I’m not used to this. I don’t know if it means I’m getting old or if we’ve simply entered a new and unfamiliar era.
In my lifetime, decisions regarding children seemed always to be about safety first. And the term “safety” has taken on new dimensions over the decades.
In my childhood and teen years, for example, you wore a helmet if you rode a motorcycle. It was unheard-of to see any type of head protection on a bicycle rider. Frankly, if such a thing had been demanded of us, it would’ve come off the second we were out of sight of the house.
Gradually, the precaution has gained acceptance, to the degree that most kids (and grownups) today understand appropriate head protection as the requirement for biking. The number of lives and disabilities that have been saved as a result are incalculable.
Unattended children playing outside in the neighborhood on summer evenings have gone the way of the corner phone booth. They’re rarely, if ever, seen without an accompanying adult.
Somewhere along the way, the “be home when the streetlights come on” tradition died in the face of serious and real dangers that exist today, just as they did when I was a child.
But later generations of parents had access to more data, more horror stories spreading on a vastly increasing web of information sources, and acted accordingly.
School buildings that were, for most of my life, open to parents, taxpayers, or practically anyone that wanted to show up and observe today’s education process as long as you exercised the courtesy of checking in at the front office, are now well-secured fortresses.
They’re practically as hard to access as the Honeywell plant north of Belton, and rightfully so. What our schools protect is certainly more valuable than the “non-nuclear components for nuclear weapons,” Honeywell boasts of. Frankly, who really cares about getting inside Honeywell if you’re not collecting a paycheck there? I guess some might, but the chances of anyone actually doing measurable harm pale in comparison to the harm done by failing to protect our kids.
Even high school football, high school football, for Pete’s sake, has become the target of an increasing number of health professionals and parents who have begun to question if the benefits and traditions of those glorious Friday nights are worth the risk.
Which brings us to this week.
I don’t even have to say it, do I?
The elected boards of not one, but both of our local school districts had opportunities to exercise true courage in response to actual current data showing the Delta variant of COVID-19 (which, by the way, has made a name for our state, and not a good one) is negatively affecting children in numbers not seen in the original virus.
And half of these kids – those 11 and under – aren’t even eligible for the vaccine.
By mandating mask-wearing in the classroom for just the first month, district administrators would have the opportunity to analyze the effect of a return to the classroom in light of this new variant, and others to come, in order to recommend a path forward that would afford the greatest opportunity for (what’s that word?) safety moving forward. Safety. The consideration that has led to millions of dollars of bond money for facilities, for staff background checks, for athletic equipment.
To be sure, on each board there were voices of reason on this topic. Voices that were politely outvoted by members more concerned about representing what they believe to be (and likely are) the numerical “majority” of their constitutents.
But if that’s what we elected school board members for – to act on straw-poll results – we wouldn’t need them, especially in today’s high-tech world.
We put them in place to analyze the data, and know more than we do on issues related to all aspects of the education and safety of our kids at school.
We put them in place to make, at times, unpopular choices based on their special attention to that age group’s interests despite the potential for opposition from some in the community.

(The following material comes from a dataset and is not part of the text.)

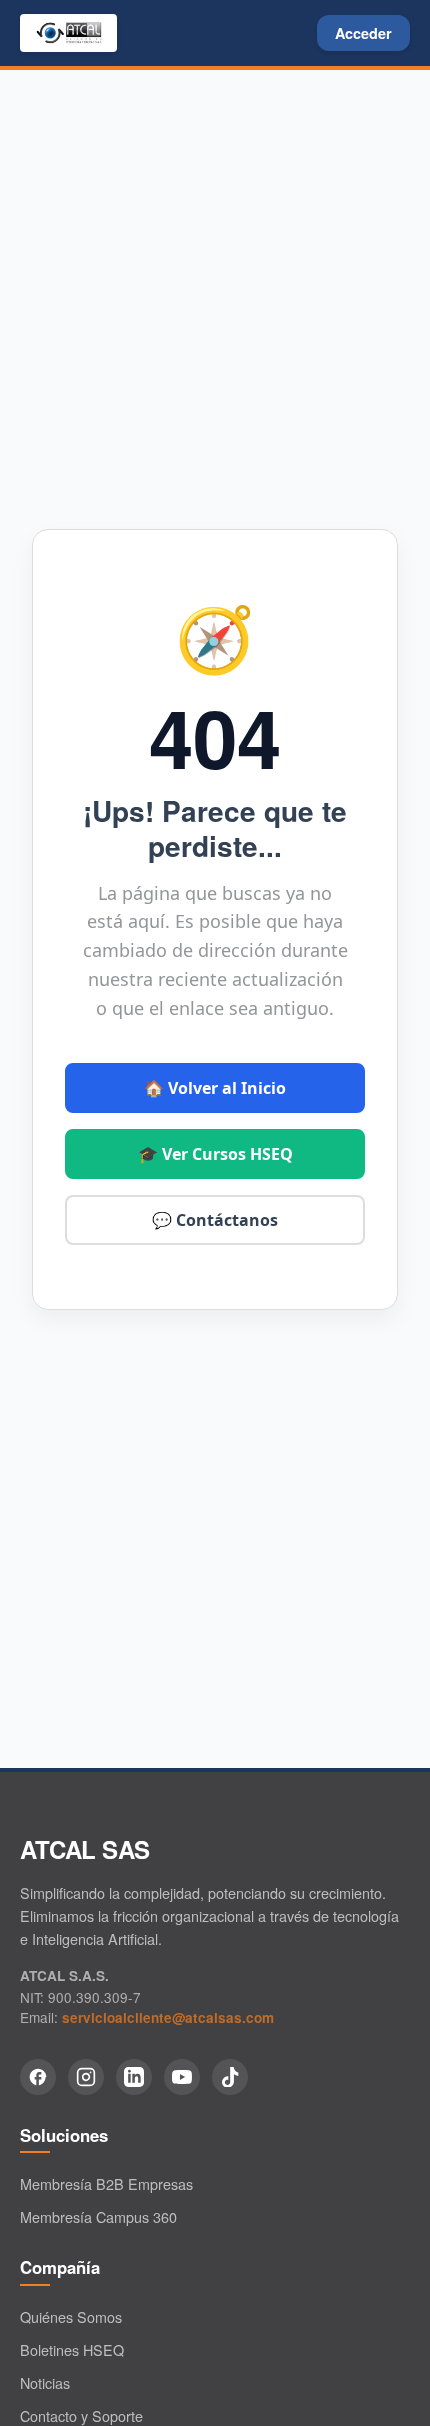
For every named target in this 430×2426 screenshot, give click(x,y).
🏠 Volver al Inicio (215, 1088)
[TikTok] (230, 2077)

And we put them in place to take personal responsibility for those decisions if they prove to be short-sighted, ill-conceived or just plain careless.
This one isn’t about wasted tax money. It’s not about hiring the wrong administrator or selecting a subpar vendor. Those are the typical accountability challenges these board members face.
This time, it’s about lives. Young lives. Unvaccinated young lives. A month from now we’ll know if the dice roll that kept these folks on the right side of the “majority” also has managed to keep our kids safe in the face of data and professional advice that it might not.
Look, it’s hard to swim against the current. On one level, I can’t blame these people that didn’t sign up for the ugly phone calls and online abuse that would’ve come with the “wrong” vote on this issue.
But swimming against that current and taking a measure of heat is nothing compared to the pain that would come if just one child suffers serious illness or worse in the next month, because of an unsafe policy determined at the Board level.